Steven Matthews, a businessman and property developer, took over the club in 2019 before sacking Easton, the head greenkeeper, without warning two years later.
Easton, who had maintained the course for 19 years, had just reported back to work at the club, formerly Polmont Golf Club, in Maddiston, after being furloughed during the pandemic.
An employment tribunal in 2022 heard no reason was given for his sacking and ruled Easton, 64, was unfairly dismissed and awarded him £22,000 compensation.
The award included a 25% uplift because of Matthews’s “wholly unreasonable” failure to follow employment rules ensuring redundancies are justified.
GMB Scotland supported Easton’s claim for compensation and were at the club yesterday urging club members to pressure its owner.

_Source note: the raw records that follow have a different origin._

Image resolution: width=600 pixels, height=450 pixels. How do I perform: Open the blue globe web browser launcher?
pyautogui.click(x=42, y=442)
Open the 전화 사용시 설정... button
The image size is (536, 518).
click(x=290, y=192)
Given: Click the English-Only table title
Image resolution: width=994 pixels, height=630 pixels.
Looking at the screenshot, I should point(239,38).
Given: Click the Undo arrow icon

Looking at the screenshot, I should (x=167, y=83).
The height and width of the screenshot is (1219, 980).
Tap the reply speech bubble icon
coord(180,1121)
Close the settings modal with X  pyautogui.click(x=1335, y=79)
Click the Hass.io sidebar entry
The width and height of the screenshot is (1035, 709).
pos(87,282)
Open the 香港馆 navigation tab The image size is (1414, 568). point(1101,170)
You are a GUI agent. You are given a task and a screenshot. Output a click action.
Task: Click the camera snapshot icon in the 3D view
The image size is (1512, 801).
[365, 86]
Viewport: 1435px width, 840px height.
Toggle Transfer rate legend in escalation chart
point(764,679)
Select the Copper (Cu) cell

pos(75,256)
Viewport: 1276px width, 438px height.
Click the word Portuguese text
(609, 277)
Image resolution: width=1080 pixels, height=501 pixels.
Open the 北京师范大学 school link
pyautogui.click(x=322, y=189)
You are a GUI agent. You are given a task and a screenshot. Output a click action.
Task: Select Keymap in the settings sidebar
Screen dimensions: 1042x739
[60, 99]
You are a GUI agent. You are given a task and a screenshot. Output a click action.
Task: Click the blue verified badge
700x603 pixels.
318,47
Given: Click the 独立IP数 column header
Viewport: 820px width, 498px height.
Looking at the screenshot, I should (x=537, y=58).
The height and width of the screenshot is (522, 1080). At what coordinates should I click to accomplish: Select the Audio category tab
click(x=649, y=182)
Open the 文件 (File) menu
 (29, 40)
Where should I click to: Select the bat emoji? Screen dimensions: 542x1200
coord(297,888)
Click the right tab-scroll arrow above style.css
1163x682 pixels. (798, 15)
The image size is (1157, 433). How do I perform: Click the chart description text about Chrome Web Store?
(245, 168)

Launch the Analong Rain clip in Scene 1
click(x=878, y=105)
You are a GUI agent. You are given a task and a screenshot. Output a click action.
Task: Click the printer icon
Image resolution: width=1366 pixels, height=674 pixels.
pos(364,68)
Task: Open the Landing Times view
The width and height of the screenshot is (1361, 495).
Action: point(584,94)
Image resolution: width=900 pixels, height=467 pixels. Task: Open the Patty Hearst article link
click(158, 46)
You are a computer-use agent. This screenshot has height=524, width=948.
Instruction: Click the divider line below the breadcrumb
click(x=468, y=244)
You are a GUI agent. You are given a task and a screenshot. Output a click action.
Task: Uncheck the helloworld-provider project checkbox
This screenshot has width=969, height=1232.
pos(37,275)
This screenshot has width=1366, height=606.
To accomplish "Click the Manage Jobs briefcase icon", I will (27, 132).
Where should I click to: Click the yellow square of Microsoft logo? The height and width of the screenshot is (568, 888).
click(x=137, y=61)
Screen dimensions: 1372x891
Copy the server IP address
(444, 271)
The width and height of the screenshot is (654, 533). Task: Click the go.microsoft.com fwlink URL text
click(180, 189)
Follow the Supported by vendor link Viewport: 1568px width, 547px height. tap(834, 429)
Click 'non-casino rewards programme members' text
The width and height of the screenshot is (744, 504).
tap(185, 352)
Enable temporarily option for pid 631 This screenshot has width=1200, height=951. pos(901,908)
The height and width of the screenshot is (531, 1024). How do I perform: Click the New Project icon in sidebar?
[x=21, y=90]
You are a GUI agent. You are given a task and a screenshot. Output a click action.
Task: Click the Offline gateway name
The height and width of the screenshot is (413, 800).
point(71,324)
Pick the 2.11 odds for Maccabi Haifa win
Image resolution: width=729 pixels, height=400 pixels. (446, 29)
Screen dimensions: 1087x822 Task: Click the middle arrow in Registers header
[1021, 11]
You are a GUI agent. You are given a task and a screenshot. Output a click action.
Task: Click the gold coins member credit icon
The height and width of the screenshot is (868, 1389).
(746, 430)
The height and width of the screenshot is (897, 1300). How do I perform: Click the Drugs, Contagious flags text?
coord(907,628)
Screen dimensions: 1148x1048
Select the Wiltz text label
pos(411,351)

Robert Deavy, GMB Scotland senior organiser, said: “The owner of this club portrays himself as a respectable businessman but his refusal to accept legal responsibilities is reprehensible.
“He is not only dragging his own name through the mud but is tarnishing the reputation of this club and its members.
“If he thinks this will go away if he ignores it long enough, he is going to be disappointed.”
Easton said: “I worked at this club for almost 20 years and know the owner’s actions do not reflect the character of the place.
“I would hope the many decent members here tell him that.”
Meanwhile, Falkirk Council has been urged to halt a land sale to Matthews, who intends to pay £20,000 for 2,871 square metres of ground, he claims, is needed to extend the club’s carpark.
GMB Scotland has urged the council to halt the sale and support workers’ rights and pay the compensation owed.
In correspondence with the union, the local authority’s lawyers insisted the sale cannot be halted but the union disputes that. Yesterday Euan Stainbank, who was a councillor before becoming Labour MP for Falkirk last year, joined a picket outside the club.
He said: “If I had known when voting to approve the sale of this land that more than two years later it would not be concluded and the purchaser owed thousands of pounds to an employee unfairly dismissed, it would have been a material factor in my decision.”
Falkirk Council said: “The council agreed to sell 2,871 square metres of land, close to Braes Golf Centre, in 2023 to a company called Ordhead Limited. The sale has not been completed.
“We have become aware of the employment dispute and while the Council has no role in the dispute, we understand the importance of any tribunal order being implemented.
“But the Council’s lawyers consider that it would be an improper consideration for the Council to halt the sale on the basis of the dispute in which it has no involvement.”
Accounts filed by Ordhead, Matthews’s company, earlier this year suggests it has capital and reserves of £1.8 million but no employees.